The incubation period of measles is almost two weeks, Hotez added, so “every time there’s a new increase it means we’re in this epidemic for at least another two weeks.
“The way things are going right now, I envision this thing will go well into the spring,” he said.
Recently the parents of a 6-year-old who died of measles in West Texas said they stand by their decision to not vaccinate their child, saying that the virus helps build up a child’s immune system and it wasn’t as bad as the media made it out to be. The couple reportedly had other children who contracted measles after their sister’s death who survived and were treated with castor oil and steroids.
Almost everyone born before 1957 is immune to measles and many younger Texans received a single dose of the measles-mumps-rubella (MMR) vaccine as a requirement to enter schools, childcare centers and colleges, but parents can now opt out of such vaccinations for personal beliefs, Hotez said. Texans can also claim an exemption if they’re in the military or if a health provider determines it’s unsafe. Vaccine exemption requests through the Texas Department of State Health Services reportedly grew since 2018 to more than 93,000.
A metaphor Hotez uses is that as long as there is warm Caribbean water, a hurricane will continue to accelerate.
“As long as you’ve got these counties, these pockets with low vaccination rates in West Texas and East Texas, measles will continue,” he said. “There’s nothing that’s going to stop it except catch-up vaccination campaigns.”
Why the resistance to childhood vaccines?
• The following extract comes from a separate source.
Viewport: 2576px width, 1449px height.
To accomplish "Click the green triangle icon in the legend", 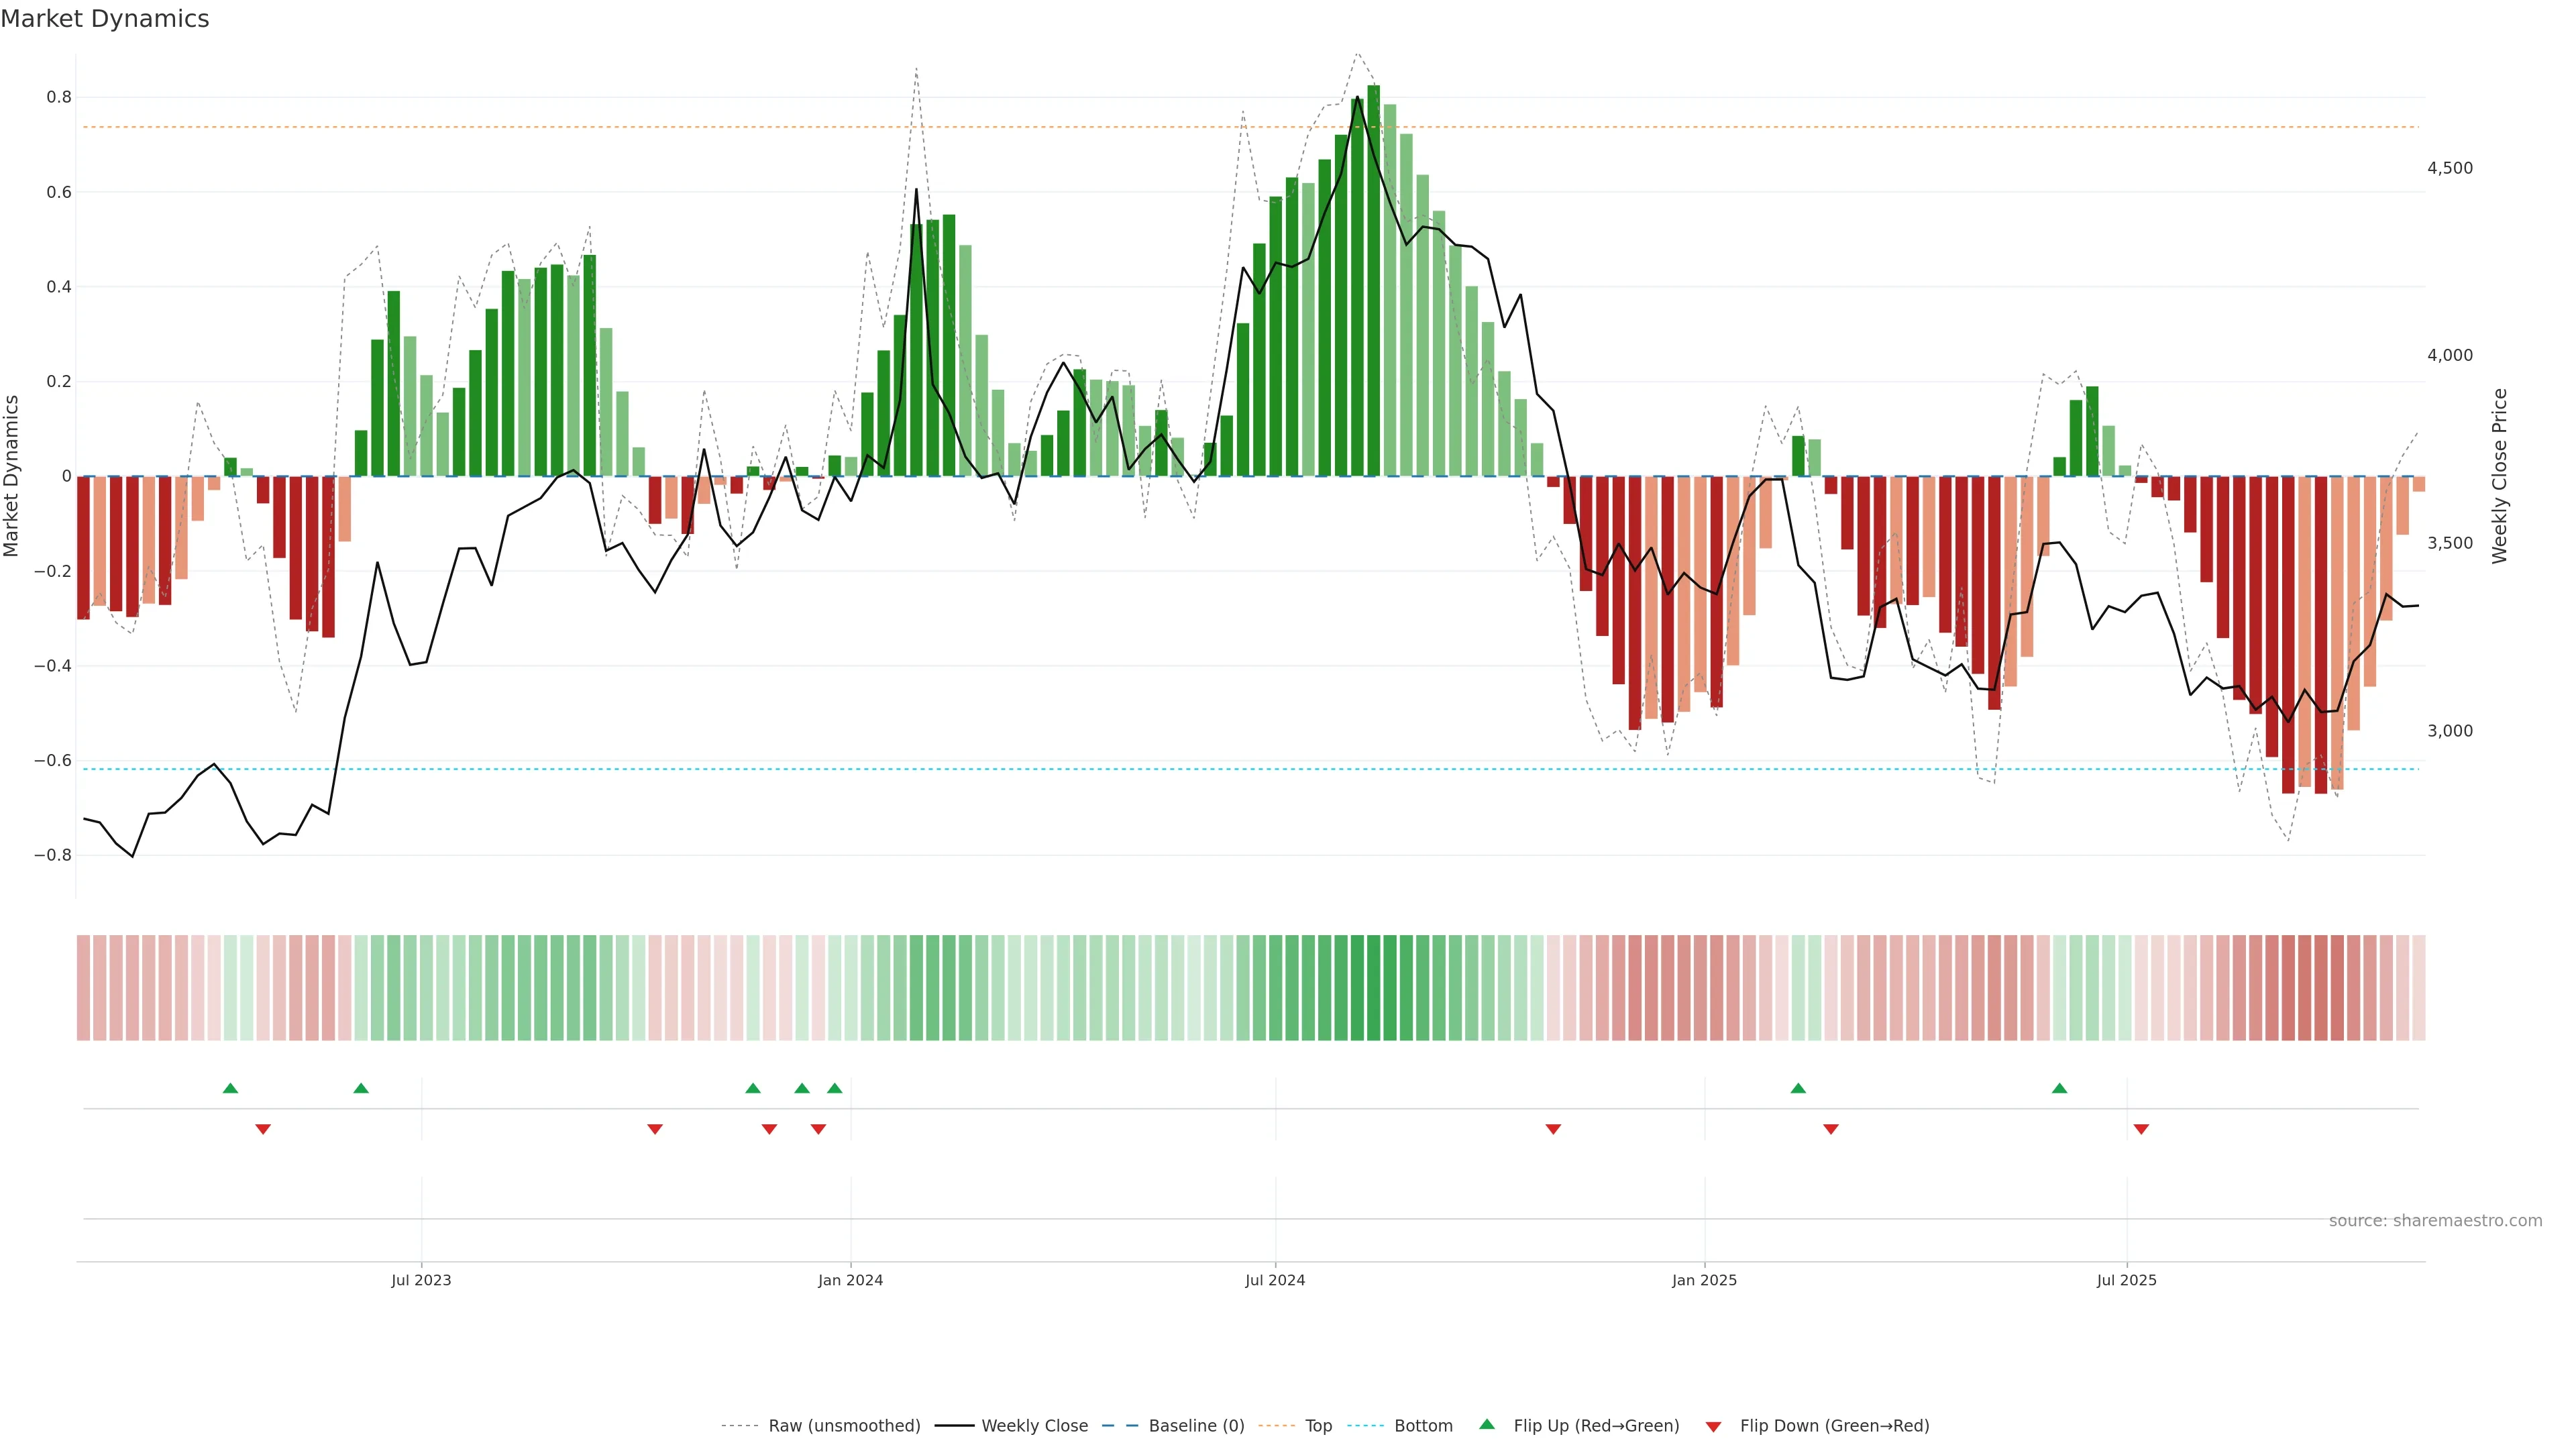I will pyautogui.click(x=1487, y=1424).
Hotez said parents don’t trust the government and are buying into a myth that vaccines cause autism.
“There’s a very aggressive anti-vaccine lobby and disinformation campaign in the state of Texas,” he said. “Parents, when they’re trying to download meaningful information on the Internet about vaccines, they’re primarily getting disinformation and they’re getting disinformation from others in the community. The way I look at it, these parents themselves are victims of this disinformation campaign, which unfortunately is often politically motivated.”
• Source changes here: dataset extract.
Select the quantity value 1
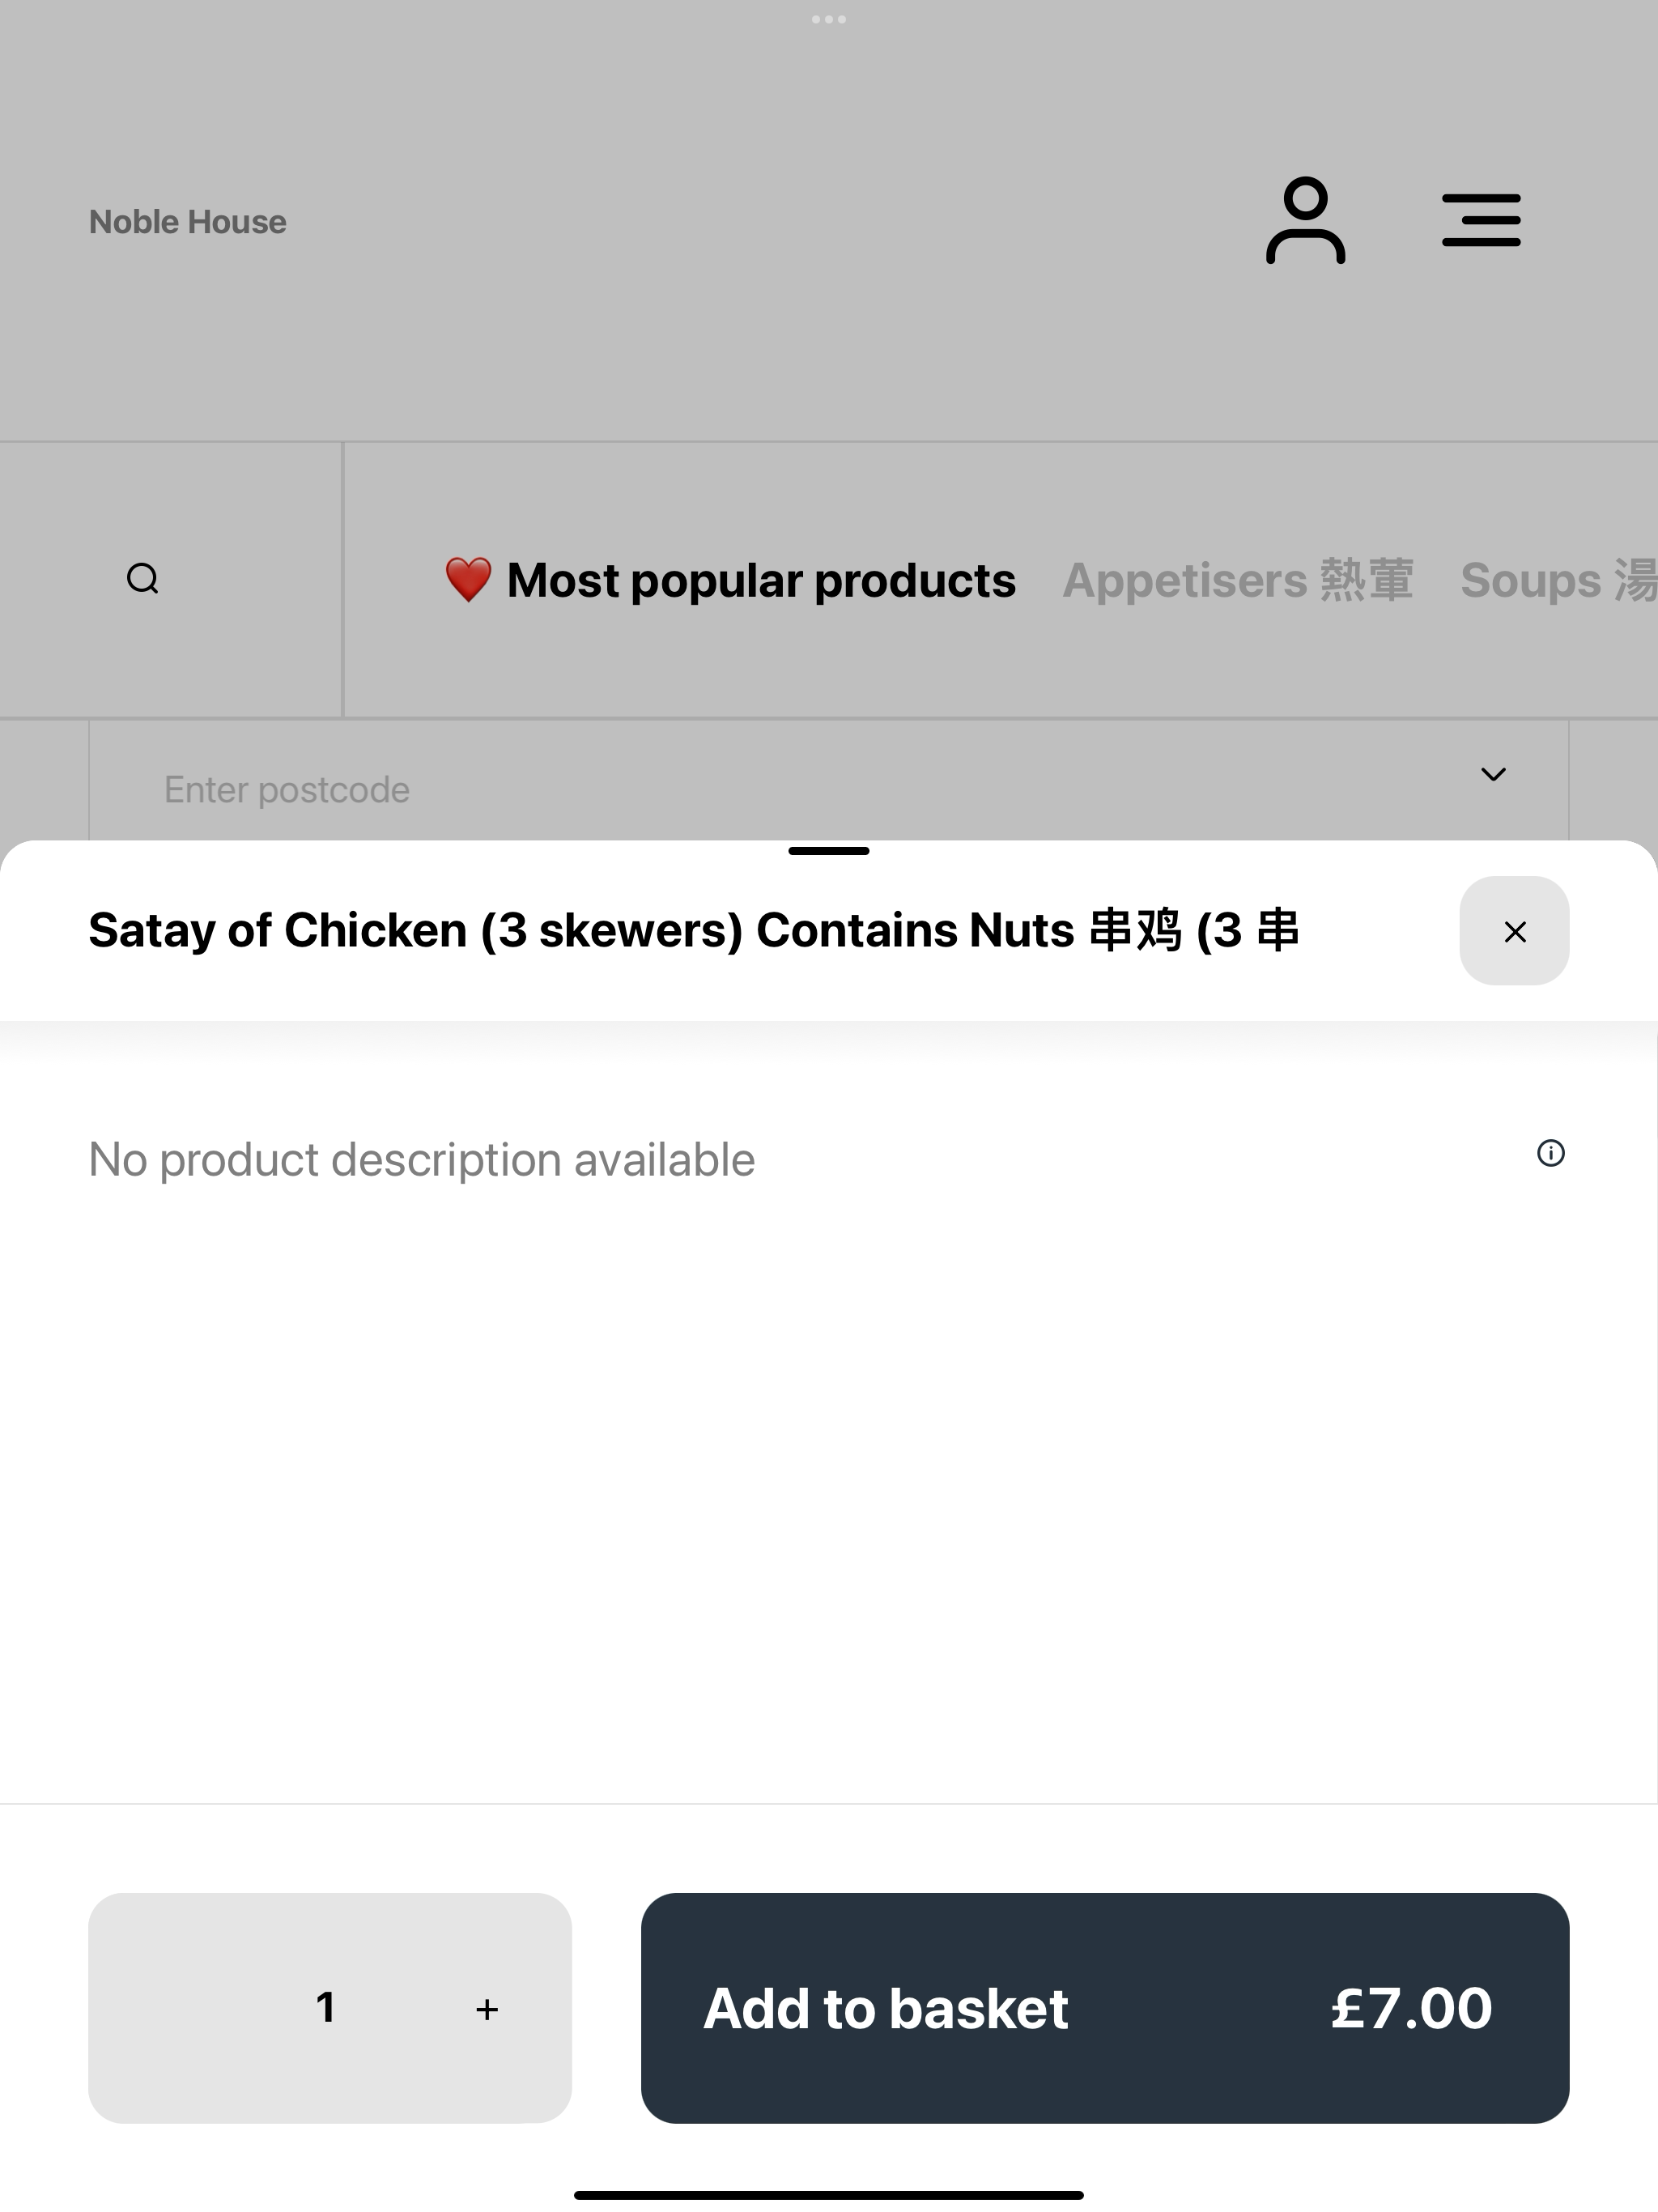 [325, 2007]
A public relations campaign is needed to remind Texans that MMR vaccines are important, safe and effective, the doctor explained.
“The anti-vaccine groups do the opposite, right, they tend to blow up any rare side effects of the vaccine while downplaying the severity of measles,” he said. “That’s what they did with COVID. That has to be counteracted.”
Vaccines also need to be well-stocked and accessible, he said.
“The state health response has been pretty robust,” Hotez said. “I think the problem is at the policy level that makes it so easy to file exemptions from getting vaccinations. That’s an enabler of low vaccinations and therefore epidemics. The problem is that the policies we have in place don’t do enough to really send home the message that vaccination rates are really important to protect the health and safety of children.”
A message on the homepage of the Harris County Public Health website advises that “vaccines save lives.” Pop-up clinics have been stationed around Houston and vaccines are available by appointment throughout Harris County.
“Measles is one of the most contagious and potentially dangerous diseases, but it is completely preventable through vaccination,” the website states.
But it appears some Texans are ignoring the advice of public health professionals, and because travel isn’t banned, it doesn’t look like the measles spread will slow down anytime soon. Contact tracing — quickly identifying, assessing, and managing individuals potentially exposed to someone with measles to prevent further transmission — is doable in counties where just a few cases have been reported, but is problematic in areas like West Texas, Hotez said.
“It may be more efficient to set up the vaccination clinics and encourage vaccination,” Hotez said. “It all comes down to getting vaccinated.”